Air-Sea Coupling-Induced Asymmetry in Hurricane Boundary Layer and Surface Fluxes

Forecasting hurricane structure and intensity change remians to be a challenging task, especially when storm moving over the complex ocean features, such as the Gulf Stream and warm eddies, which can result in a rapid intensification in some hurricanes under a favorable atmospheric environment. However, storm-to-storm variability is large. The lack of understanding of the full coupling process at the air-sea interface and its effects on storm structure has contributed to the relatively low skills in forecasting hurricane intensity change. This study focus on the air-sea coupling induced asymmetry in the atmospheric boundary layer, the ocean mixed layer, and the air-sea fluxes and their impact on storm structure using a fully coupled atmospheric-wave-ocean model.
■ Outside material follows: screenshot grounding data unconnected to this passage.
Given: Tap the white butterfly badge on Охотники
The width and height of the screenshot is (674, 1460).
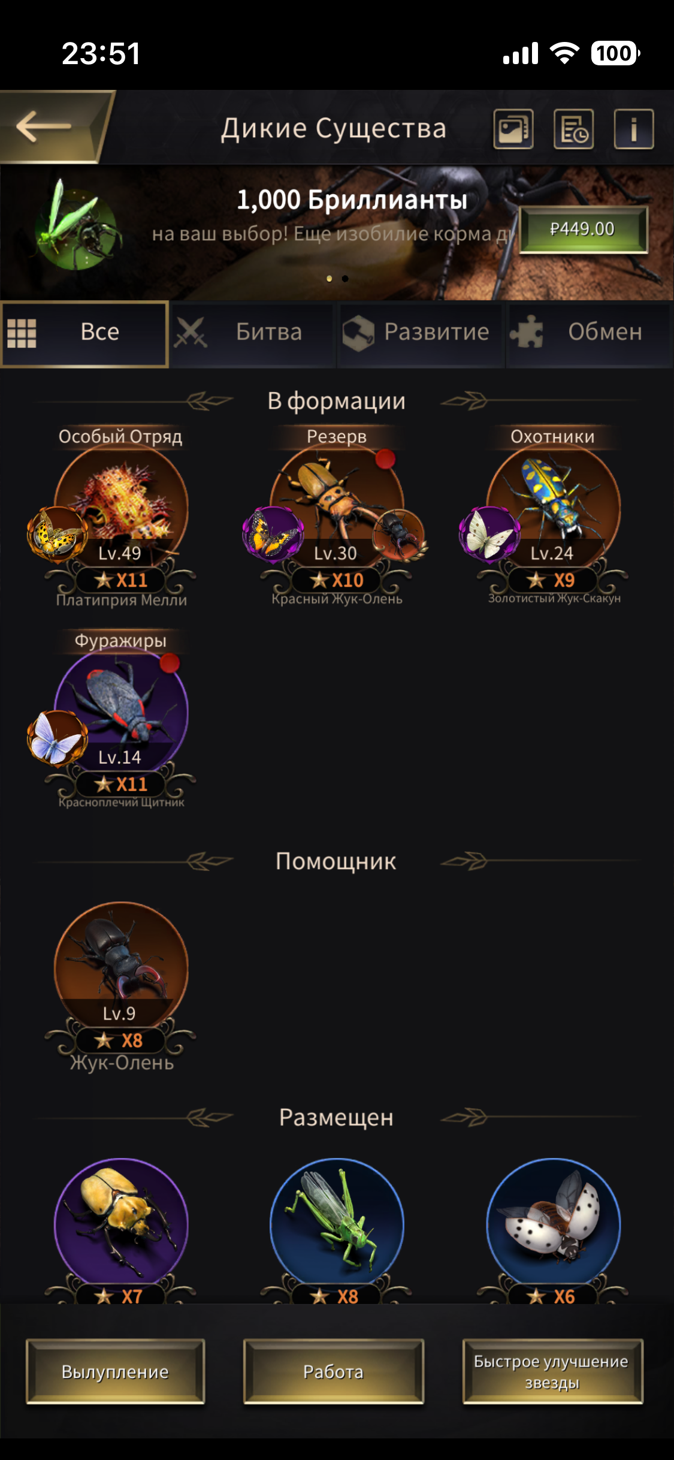Looking at the screenshot, I should point(489,533).
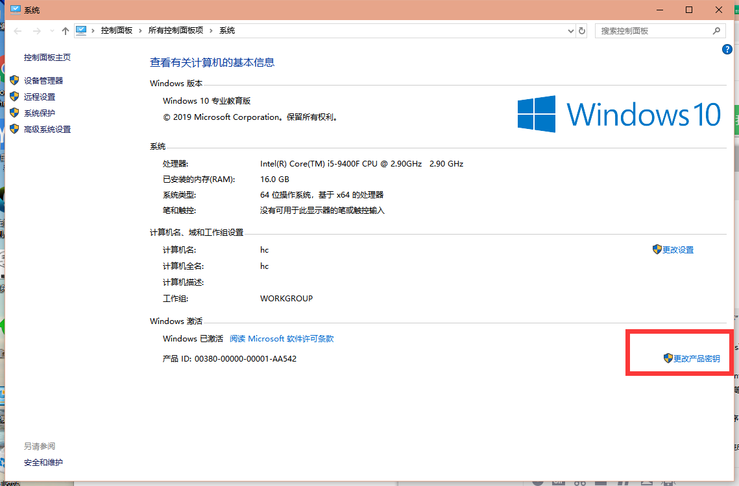The width and height of the screenshot is (739, 486).
Task: Click the search magnifier icon
Action: tap(716, 30)
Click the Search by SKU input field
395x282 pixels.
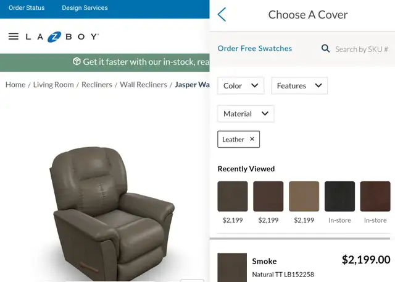coord(361,49)
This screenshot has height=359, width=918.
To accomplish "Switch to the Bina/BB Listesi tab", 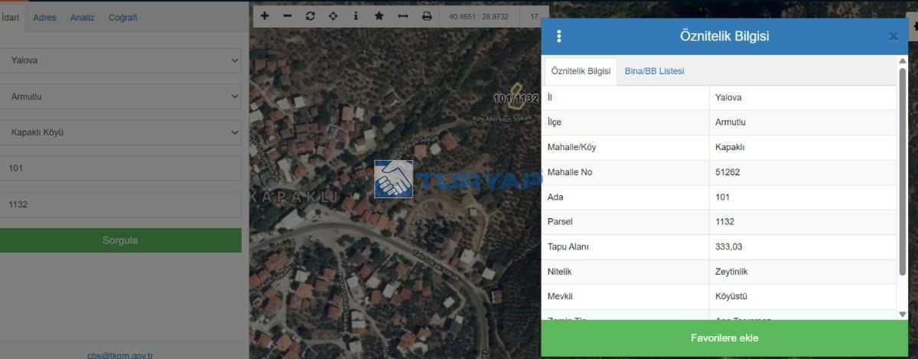I will pos(654,71).
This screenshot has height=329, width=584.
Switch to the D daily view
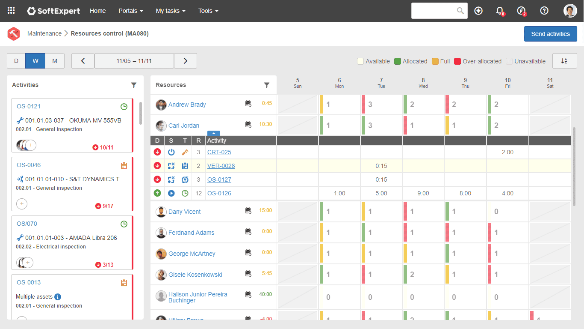click(x=16, y=60)
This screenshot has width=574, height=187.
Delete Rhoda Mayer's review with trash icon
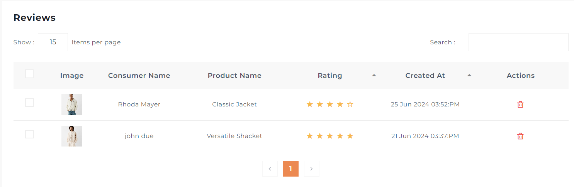520,104
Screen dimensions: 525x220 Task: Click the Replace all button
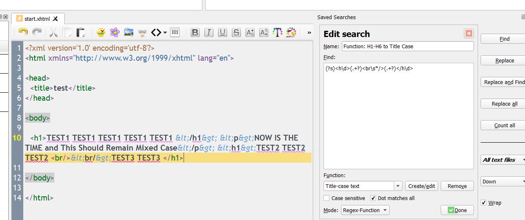click(x=504, y=104)
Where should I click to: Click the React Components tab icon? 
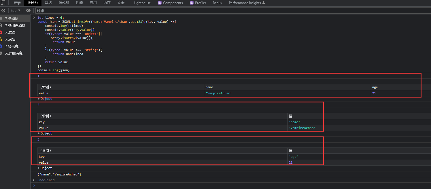(160, 3)
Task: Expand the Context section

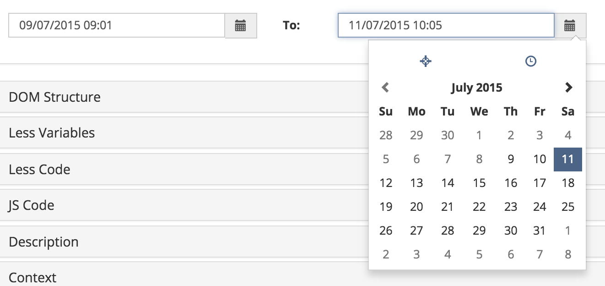Action: click(32, 277)
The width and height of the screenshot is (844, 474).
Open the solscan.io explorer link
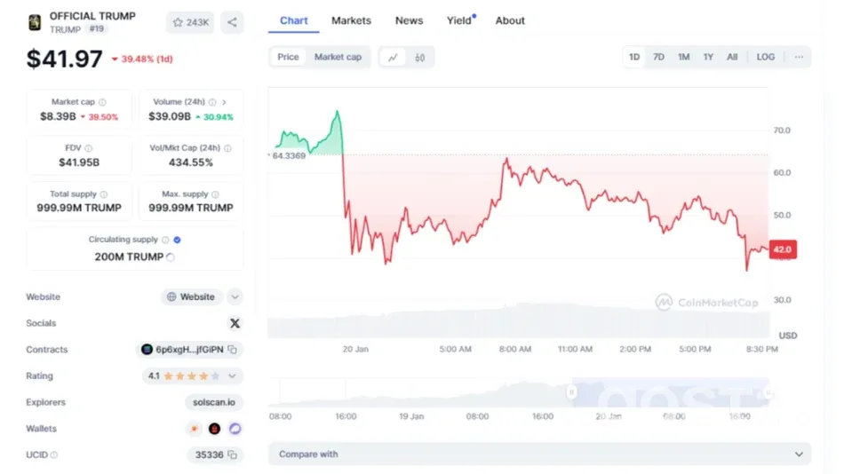(x=214, y=402)
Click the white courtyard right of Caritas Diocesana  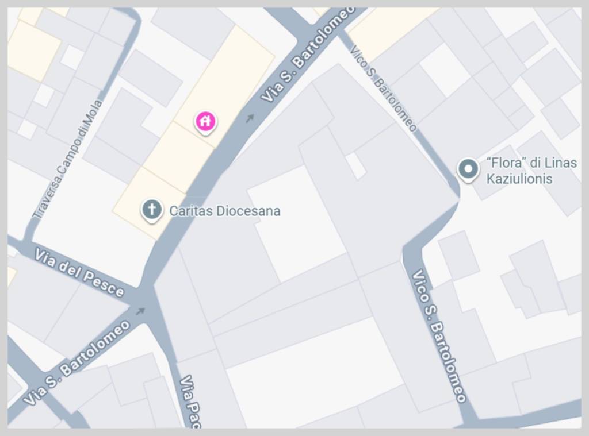[x=297, y=223]
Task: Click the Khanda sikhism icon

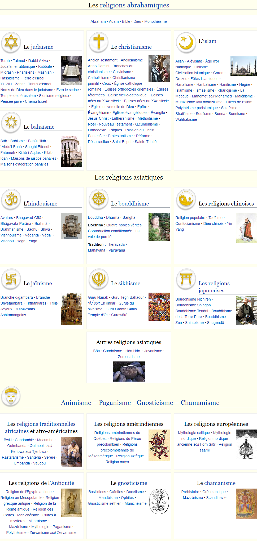Action: click(98, 279)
This model is consisted of the 5th generation Pennsylvania State University / National Center for Atmospheric Research mesoscale model (MM5), WAVEWATCH III (WW3), and the 3D Price-Weller-Pinkel (3DPWP) upper ocean model. Coupled model simulations of Hurricane Katrina are used in this study. To examine the coupling related the atmospheric and oceanic boundary layer processes, a more realistic upper-ocean initial condition based on the full physics Hybrid Coordinate Ocean Model (HYCOM) assimilation fields at 0000UTC 26 August 2005 is used. Experiments with and without WW3 are also compared to highlight the influence of the ocean surface waves. To fully understand the physical processes, a comprehensive analysis of the storm and boundary layer structure in the coupled model experiments and the efficiency of the warm ocean eddy with both varied eddy position and different initial vortex intensity are underway.